By Mark Sanders, MA
St. Raphael Counseling
Those of us who are blessed to be parents constantly face challenges while raising a family — and the necessity to adjust our expectations, tactics and attitudes. As a father, I have found that this is one of the biggest opportunities for healthy growth. There may also be an “aggressive nostalgia” and a longing for a “better” time from the past that we may not have recognized before now.
When children first arrive, it can be overwhelming. Bottles to heat, diapers to change, getting chores done and paying bills can leave any couple battling for their sanity. Over time, as the family adjusts and new practices are put into place, these tasks can become easier. We become accustomed to the pace of life.
However, constant adjustments are required for these little people who have graced us with their presence.
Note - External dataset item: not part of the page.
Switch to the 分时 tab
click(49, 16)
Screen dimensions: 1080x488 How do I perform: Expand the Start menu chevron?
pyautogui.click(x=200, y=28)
Children will
progress from the “feed me and change me” phase to the “come play with me” phase to the “leave me alone” phase as they approach adulthood. Each of these periods of life can be challenging in their own respect as we attempt to meet the mysterious and complicated needs of our children.
There is also a bigger change afoot – that of how to adjust our own expectations to the new realities around us. A family friend, who had children older than ours, told us that “You never know when the last time for something is.” I found this comment both profound and haunting, but I have recognized it in my own life as a father. The question, “When will she sleep through the night and not come into our room?” is replaced with the recognition that she is now sleeping through the night. And despite my previous thoughts on this matter, I really do miss her coming into our room.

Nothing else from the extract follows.